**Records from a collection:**
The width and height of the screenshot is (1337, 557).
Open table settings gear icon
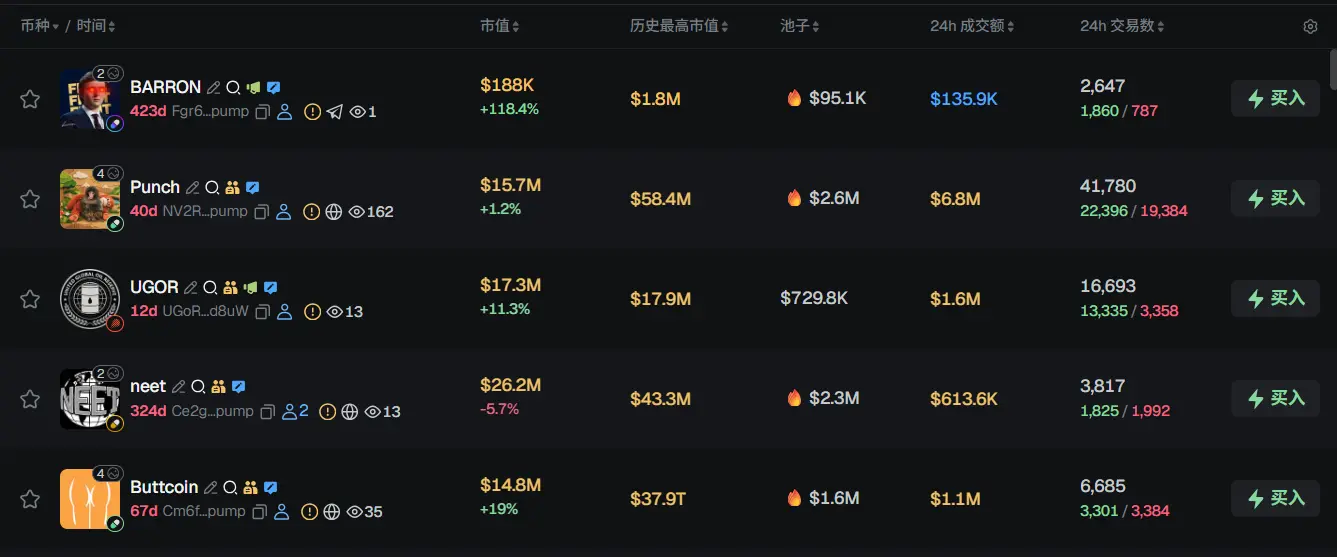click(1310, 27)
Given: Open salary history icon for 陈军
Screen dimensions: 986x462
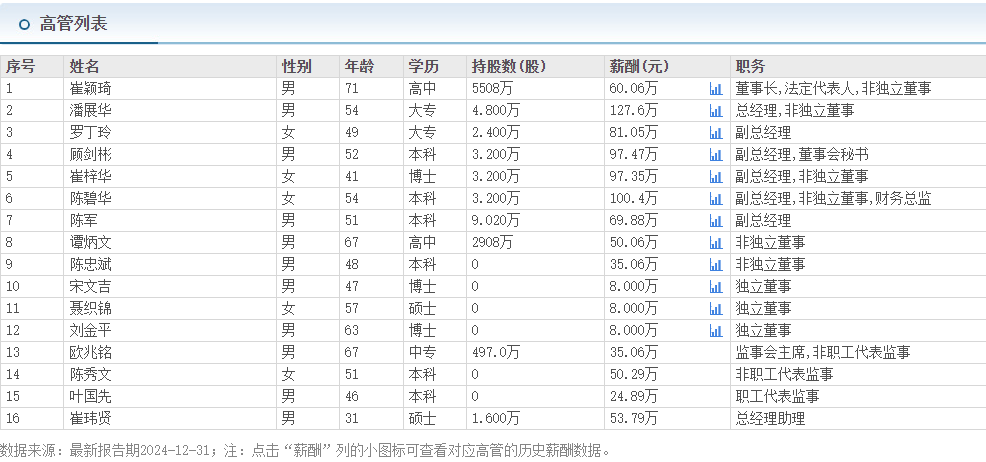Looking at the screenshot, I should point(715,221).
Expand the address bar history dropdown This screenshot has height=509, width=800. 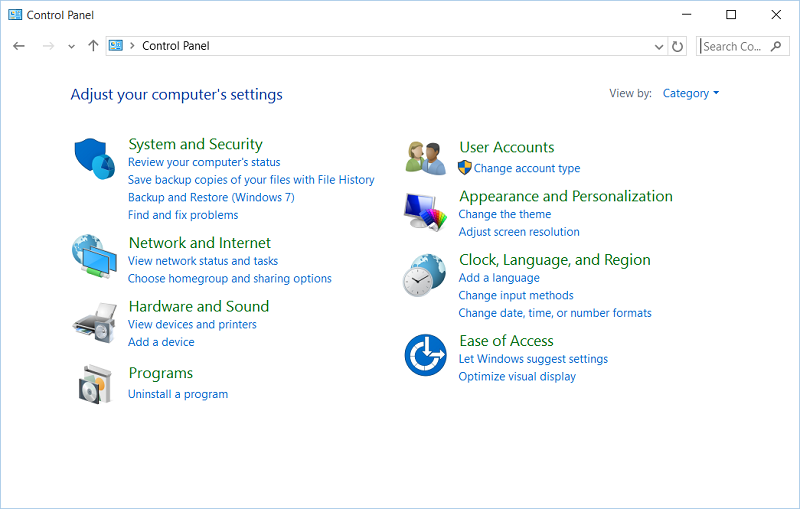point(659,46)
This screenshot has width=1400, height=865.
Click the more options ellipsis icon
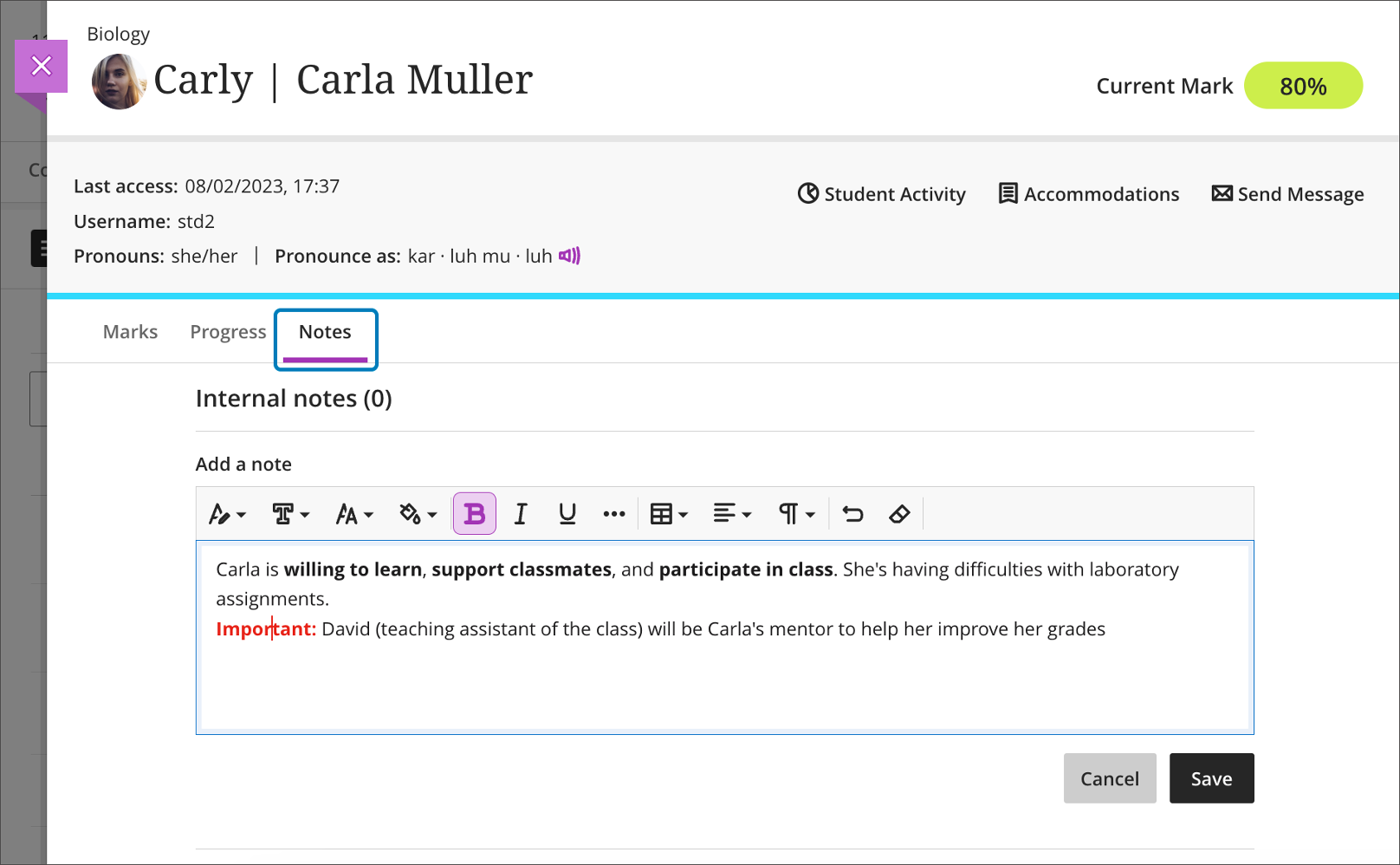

**Exercise brief:** Beginning with the line that contains "This screenshot has width=1400, height=865.", print exactly every line through the end of the records, both included. Omit the pictures.

**Response to this task:**
This screenshot has width=1400, height=865.
Click the more options ellipsis icon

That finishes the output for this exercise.